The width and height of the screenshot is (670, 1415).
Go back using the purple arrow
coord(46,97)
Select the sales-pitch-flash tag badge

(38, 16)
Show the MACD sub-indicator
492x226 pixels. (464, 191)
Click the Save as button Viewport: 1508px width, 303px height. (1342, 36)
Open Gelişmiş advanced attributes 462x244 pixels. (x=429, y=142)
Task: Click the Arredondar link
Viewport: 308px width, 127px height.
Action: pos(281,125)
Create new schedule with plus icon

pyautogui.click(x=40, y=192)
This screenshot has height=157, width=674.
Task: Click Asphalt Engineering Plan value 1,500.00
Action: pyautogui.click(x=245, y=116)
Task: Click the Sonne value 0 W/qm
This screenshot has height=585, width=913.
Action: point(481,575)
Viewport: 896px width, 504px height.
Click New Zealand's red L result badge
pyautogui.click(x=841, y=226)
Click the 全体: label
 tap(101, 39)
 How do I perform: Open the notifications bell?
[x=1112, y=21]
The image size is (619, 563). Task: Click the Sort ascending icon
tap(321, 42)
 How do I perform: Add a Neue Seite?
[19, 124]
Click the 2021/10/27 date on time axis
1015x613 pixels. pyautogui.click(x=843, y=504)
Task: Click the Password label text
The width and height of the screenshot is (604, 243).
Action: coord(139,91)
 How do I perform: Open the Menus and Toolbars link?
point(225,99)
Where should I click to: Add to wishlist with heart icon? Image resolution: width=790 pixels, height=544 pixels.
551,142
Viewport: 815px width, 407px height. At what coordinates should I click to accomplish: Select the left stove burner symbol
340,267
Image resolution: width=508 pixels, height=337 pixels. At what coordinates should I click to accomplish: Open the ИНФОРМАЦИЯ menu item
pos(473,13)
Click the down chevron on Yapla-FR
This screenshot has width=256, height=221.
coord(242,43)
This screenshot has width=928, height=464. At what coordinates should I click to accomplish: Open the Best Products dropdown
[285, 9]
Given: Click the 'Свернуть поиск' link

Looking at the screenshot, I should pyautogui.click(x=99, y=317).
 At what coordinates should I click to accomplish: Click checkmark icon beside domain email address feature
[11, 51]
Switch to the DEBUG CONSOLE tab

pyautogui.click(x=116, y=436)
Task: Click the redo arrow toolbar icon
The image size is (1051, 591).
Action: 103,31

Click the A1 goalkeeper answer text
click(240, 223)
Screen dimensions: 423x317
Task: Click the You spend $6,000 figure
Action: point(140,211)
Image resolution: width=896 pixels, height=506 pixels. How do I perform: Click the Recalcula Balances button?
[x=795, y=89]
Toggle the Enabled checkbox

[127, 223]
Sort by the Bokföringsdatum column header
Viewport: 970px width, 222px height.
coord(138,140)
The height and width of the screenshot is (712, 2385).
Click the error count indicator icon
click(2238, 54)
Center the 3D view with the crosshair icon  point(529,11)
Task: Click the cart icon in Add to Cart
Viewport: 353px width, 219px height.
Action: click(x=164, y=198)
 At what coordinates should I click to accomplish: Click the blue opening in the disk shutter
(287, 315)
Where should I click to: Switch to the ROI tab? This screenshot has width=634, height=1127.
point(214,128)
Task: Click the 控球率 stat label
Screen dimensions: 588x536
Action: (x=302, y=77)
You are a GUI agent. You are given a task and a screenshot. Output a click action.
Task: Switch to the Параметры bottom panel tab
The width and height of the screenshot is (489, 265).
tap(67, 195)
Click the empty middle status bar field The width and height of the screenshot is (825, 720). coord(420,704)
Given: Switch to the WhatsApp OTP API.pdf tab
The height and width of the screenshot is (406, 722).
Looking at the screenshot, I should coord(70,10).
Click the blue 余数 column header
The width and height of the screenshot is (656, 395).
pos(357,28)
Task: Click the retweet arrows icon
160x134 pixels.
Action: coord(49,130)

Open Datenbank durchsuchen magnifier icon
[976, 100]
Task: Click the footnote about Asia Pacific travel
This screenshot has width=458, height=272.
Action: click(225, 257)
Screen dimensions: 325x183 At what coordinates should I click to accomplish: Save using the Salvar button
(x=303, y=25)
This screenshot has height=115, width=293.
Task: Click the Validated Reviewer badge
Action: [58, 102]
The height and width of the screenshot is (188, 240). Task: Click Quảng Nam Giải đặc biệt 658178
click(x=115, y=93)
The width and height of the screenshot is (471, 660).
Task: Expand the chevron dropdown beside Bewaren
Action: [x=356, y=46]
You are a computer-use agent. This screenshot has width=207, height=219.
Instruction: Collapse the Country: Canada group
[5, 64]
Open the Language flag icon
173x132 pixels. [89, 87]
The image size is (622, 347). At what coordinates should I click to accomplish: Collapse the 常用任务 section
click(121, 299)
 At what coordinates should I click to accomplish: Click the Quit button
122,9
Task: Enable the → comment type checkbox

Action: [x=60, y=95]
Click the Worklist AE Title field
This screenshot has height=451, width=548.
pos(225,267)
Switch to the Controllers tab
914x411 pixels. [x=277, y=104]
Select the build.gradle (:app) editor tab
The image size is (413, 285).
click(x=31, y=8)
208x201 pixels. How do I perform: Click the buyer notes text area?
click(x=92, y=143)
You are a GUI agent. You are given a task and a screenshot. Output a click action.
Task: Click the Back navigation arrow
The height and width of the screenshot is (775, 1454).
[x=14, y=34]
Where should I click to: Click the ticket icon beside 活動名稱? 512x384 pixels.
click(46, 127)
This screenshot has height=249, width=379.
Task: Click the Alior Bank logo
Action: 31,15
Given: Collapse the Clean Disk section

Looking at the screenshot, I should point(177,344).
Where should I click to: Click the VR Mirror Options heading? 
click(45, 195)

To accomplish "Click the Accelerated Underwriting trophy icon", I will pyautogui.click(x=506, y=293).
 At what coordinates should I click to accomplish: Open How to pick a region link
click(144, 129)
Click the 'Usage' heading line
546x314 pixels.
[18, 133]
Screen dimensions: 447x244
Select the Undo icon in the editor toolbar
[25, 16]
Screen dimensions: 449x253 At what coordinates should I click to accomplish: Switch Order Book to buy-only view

• • •

_Problem to work on_:
The exact lines of the material above starting at the one that contains "The height and width of the screenshot is (406, 722)." and ending at the one that contains "Select the build.gradle (:app) editor tab" are what to retype; leave out everything else.

_Answer below_:
The height and width of the screenshot is (406, 722).
Looking at the screenshot, I should coord(70,10).
Click the blue 余数 column header
The width and height of the screenshot is (656, 395).
pos(357,28)
Task: Click the retweet arrows icon
160x134 pixels.
Action: coord(49,130)

Open Datenbank durchsuchen magnifier icon
[976, 100]
Task: Click the footnote about Asia Pacific travel
This screenshot has width=458, height=272.
Action: click(225, 257)
Screen dimensions: 325x183 At what coordinates should I click to accomplish: Save using the Salvar button
(x=303, y=25)
This screenshot has height=115, width=293.
Task: Click the Validated Reviewer badge
Action: [58, 102]
The height and width of the screenshot is (188, 240). Task: Click Quảng Nam Giải đặc biệt 658178
click(x=115, y=93)
The width and height of the screenshot is (471, 660).
Task: Expand the chevron dropdown beside Bewaren
Action: [x=356, y=46]
You are a computer-use agent. This screenshot has width=207, height=219.
Instruction: Collapse the Country: Canada group
[5, 64]
Open the Language flag icon
173x132 pixels. [89, 87]
The image size is (622, 347). At what coordinates should I click to accomplish: Collapse the 常用任务 section
click(121, 299)
 At what coordinates should I click to accomplish: Click the Quit button
122,9
Task: Enable the → comment type checkbox

Action: [x=60, y=95]
Click the Worklist AE Title field
This screenshot has height=451, width=548.
pos(225,267)
Switch to the Controllers tab
914x411 pixels. [x=277, y=104]
Select the build.gradle (:app) editor tab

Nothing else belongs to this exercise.